Friday, May 8, 2015

The African Queen

The African Queen (John Huston, 1951) "I now pronounce you man and wife.  Now, proceed with the execution."

An anomaly among John Huston's movies—an unambiguously happy ending (and with the same camaraderie and laughter of his less heroic finishes). Originally set up as a vehicle for Charles Laughton and Elsa Lanchester, then for Bette Davis and David Niven, by the time it crossed Huston's path it became an excuse for Huston to visit Africa (which had just made a cinematic splash in King Solomon's Mines) and get in some hunting, in a Hemingway-esque quest to conquer new territory.*

Along for the ride were Huston's favorite actor, Humphrey Bogart (with his new bride Lauren Bacall), and the spunky, patrician Katherine Hepburn, who had never worked with Huston before, but was always up for an adventure. **

That always came working with the much-storied Huston.
But, The African Queen is a love story, one of those about the transforming nature of love, and the trip down the treacherous rapids on a craft not suited for the purpose is a metaphor for the new experience of love among the ruins—two mature people set in their ways, and for whom love has never been a part of the path. Love is an adventure, exciting but dangerous, making one vulnerable—but whatever doesn't kill you makes you stronger, and at the end of the coasting, carousing, exploding journey, the couple are adrift but floating, no boat underneath them, but operating on their own power, swimming to an unseen shore, laughing, without a care. What might have seemed peril before is just one more momentary inconvenience, for the most important thing is the life, the love, and reveling in it. They start out, bound in dogma and disposition, but in the course of the movie the stick-up-their-butts bend like the high reeds that they must plow through to reach their destination. Change and accommodating change is all.  At the end, the stodgy individuals are a very zen couple.
Rose Sayer (Katherine Hepburn) is an African missionary when World War I breaks out, and the mission maintained by her and her brother (Robert Morley) comes under attack by German troops. The mission burned, her brother dead, Rose is taken transit by Canadian riverboat captain Charlie Allnut (Humphrey Bogart), who soon finds himself at odds with his passenger. She is disgusted by his boorish behavior and his drinking, and he is horrified at her stubborn suggestion of using his "African Queen" as a weapon in the war effort. It's a small skirmish in the world-wide conflict, but the battle of wills softens once the gin is gone and the thrill of the journey kicks in. The drama comes in the conflict and the crisis, the comedy comes in the duo's new-found dependency on each other and courtliness. They're an "odd couple," (even the Germans think so!), and the movie veers on a course from drama to high adventure to comedy to horror and even despair, before veering back to its satisfying conclusion. It's not "The Love Boat," but you'll feel like you've been through the rapids, as well.
I have never seen a version of this movie that wasn't scratched, patched, discolored or broken up. I've sat through many screenings, horrified, that such a classic (containing Bogart's only Oscar-winning performance) would be allowed to fall into such a state of disrepair. So, I am pleased to say that, finally, new generations can now see The African Queen, newly digitized and cleaned up, on DVD and Blu-Ray.

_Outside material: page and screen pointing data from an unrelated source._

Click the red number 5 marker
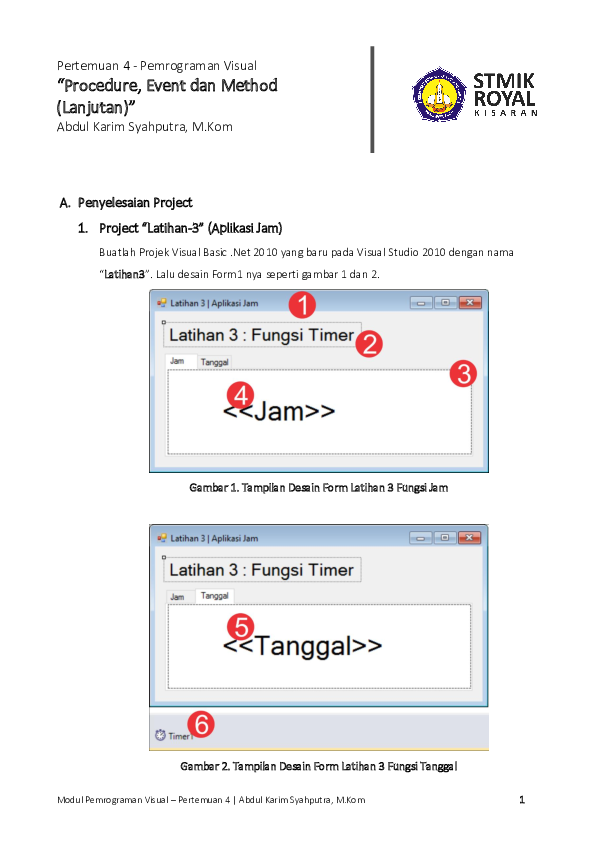 (240, 627)
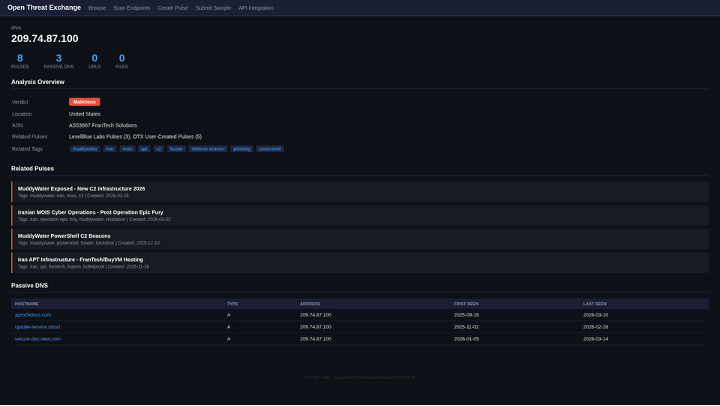Select the 0 URLs counter
This screenshot has width=720, height=406.
95,61
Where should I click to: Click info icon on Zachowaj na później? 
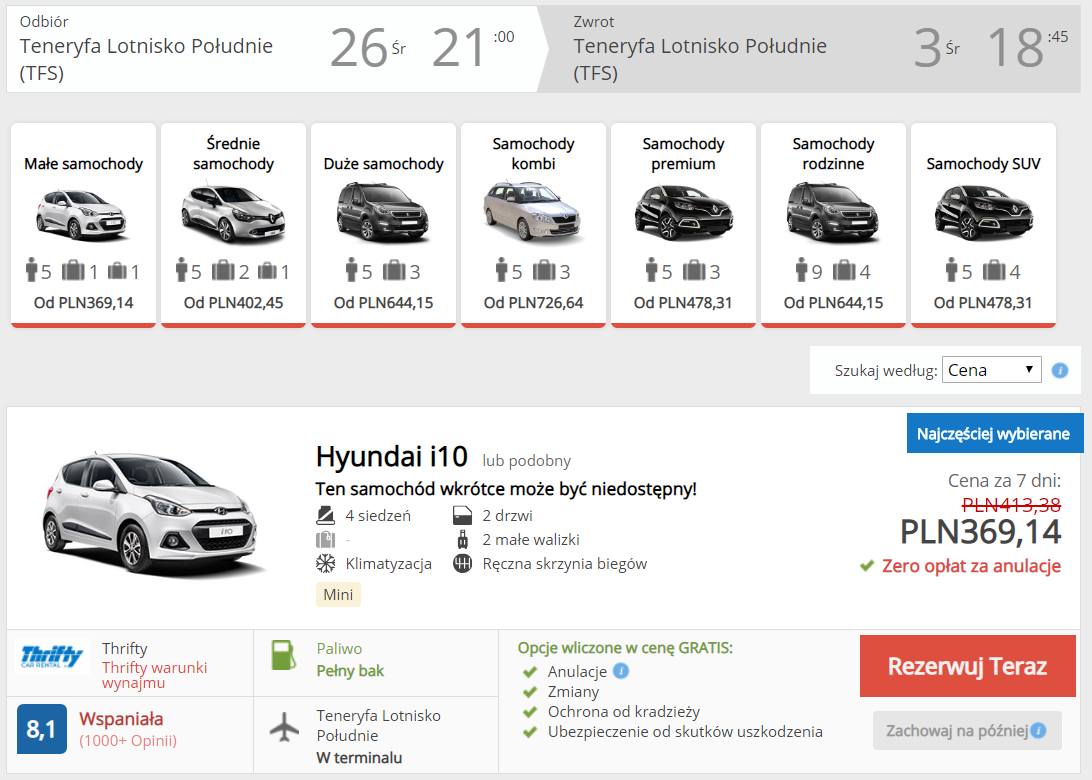click(1038, 731)
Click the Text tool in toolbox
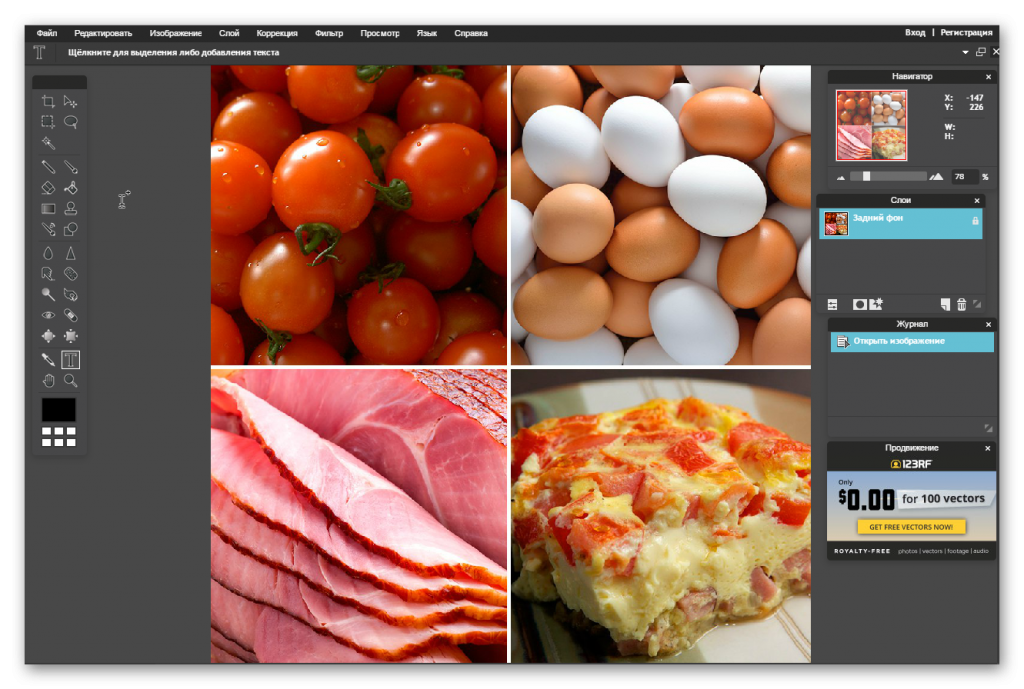1024x689 pixels. (x=71, y=359)
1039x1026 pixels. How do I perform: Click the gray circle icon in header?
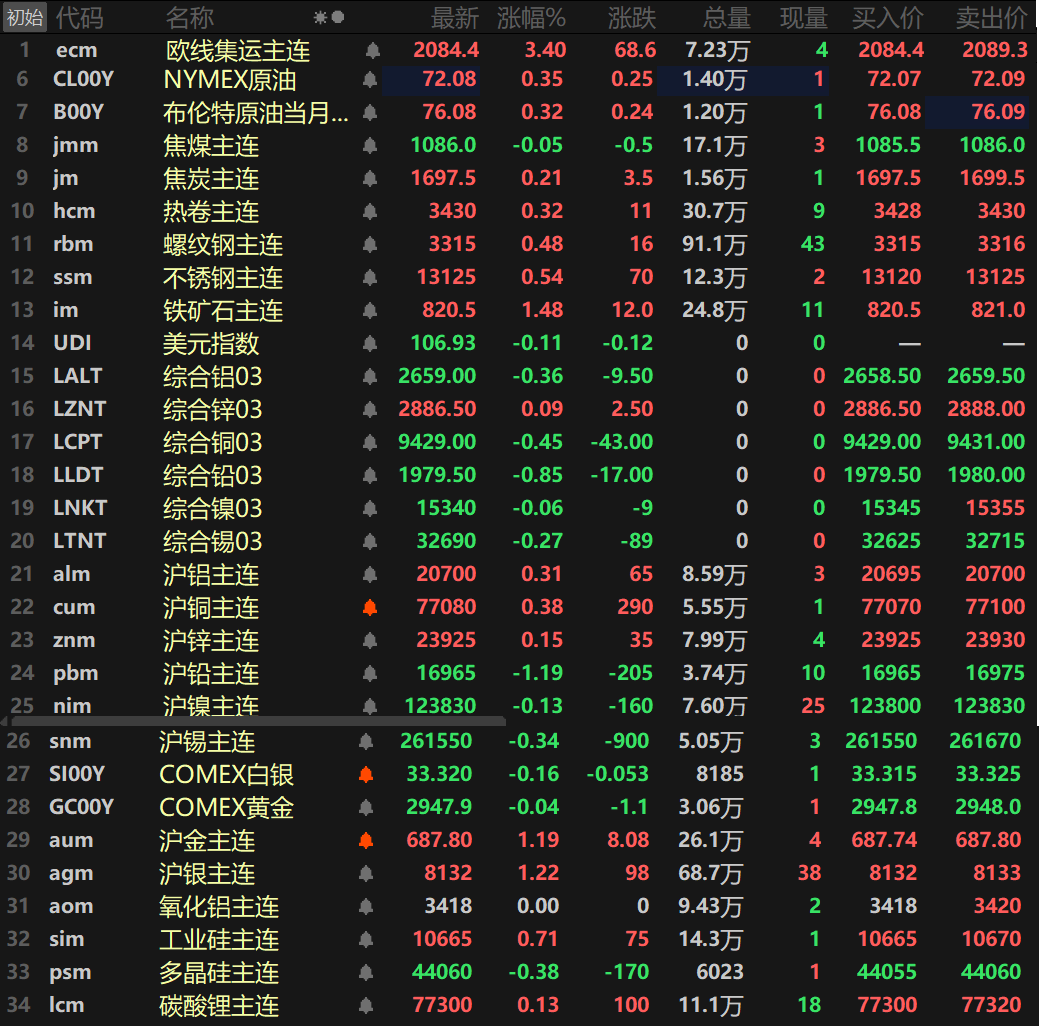tap(338, 17)
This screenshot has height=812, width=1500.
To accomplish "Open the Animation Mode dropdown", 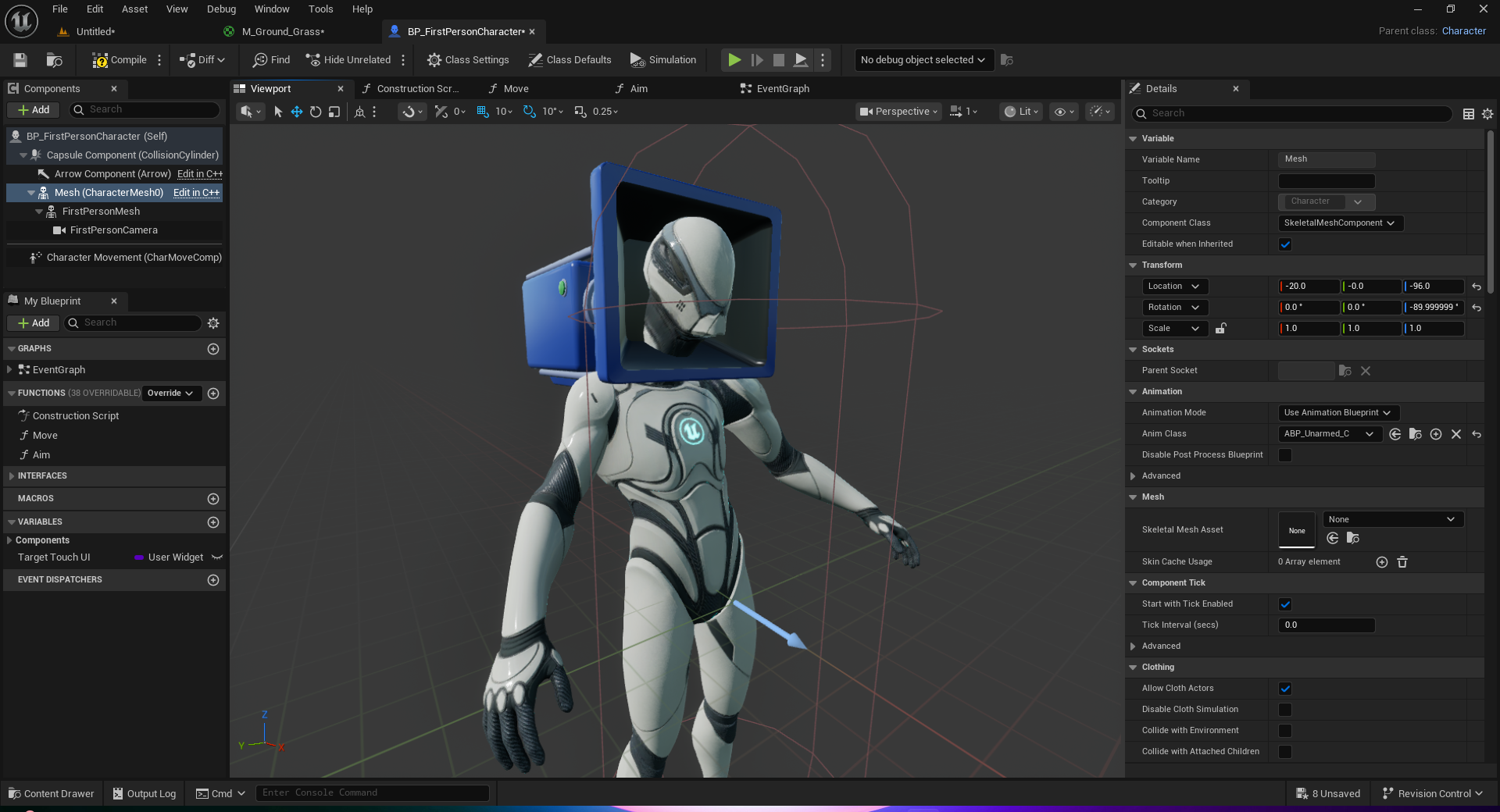I will tap(1338, 413).
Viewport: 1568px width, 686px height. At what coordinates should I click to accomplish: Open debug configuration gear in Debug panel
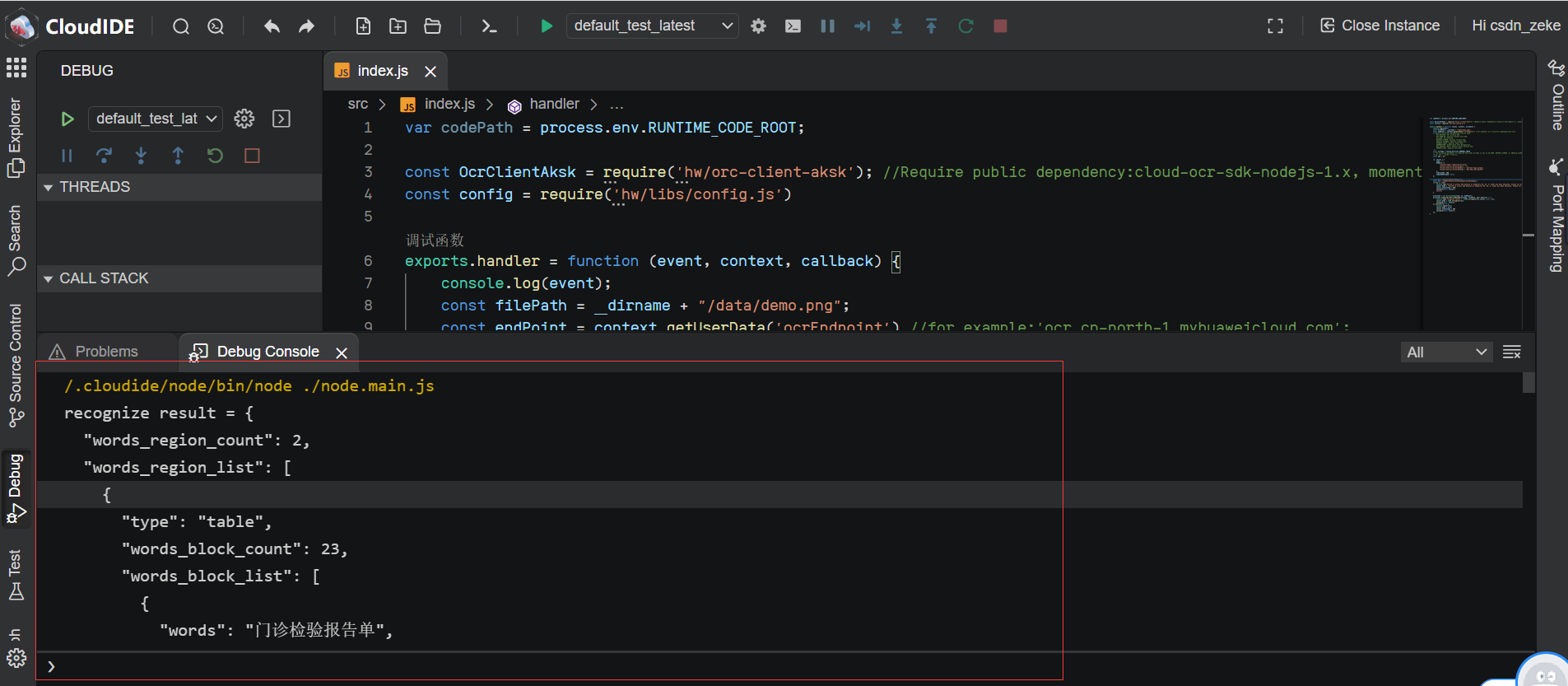click(244, 119)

* In her book about the filming of his movie of The Red Badge of Courage, ("Picture") Lillian Ross talks about the distraction of The African Queen leading Huston to abandoning his Civil War film before it was finished editing, leading to M-G-M (and Louis B. Mayer) cutting the film down from two hours to 69 minutes.

** Two books on the subject of the movie's filming are out there: Hepburn's remembrance of the episode "The Making of 'The African Queen,' or How I Went to Africa with Bogie, Bacall and Huston and Almost Lost My Mind," and "White Hunter, Black Heart" by "Queen's" script doctor Peter Viertel, a roman à clef about the circumstances, much fictionalized—the names have been changed to protect the elephants.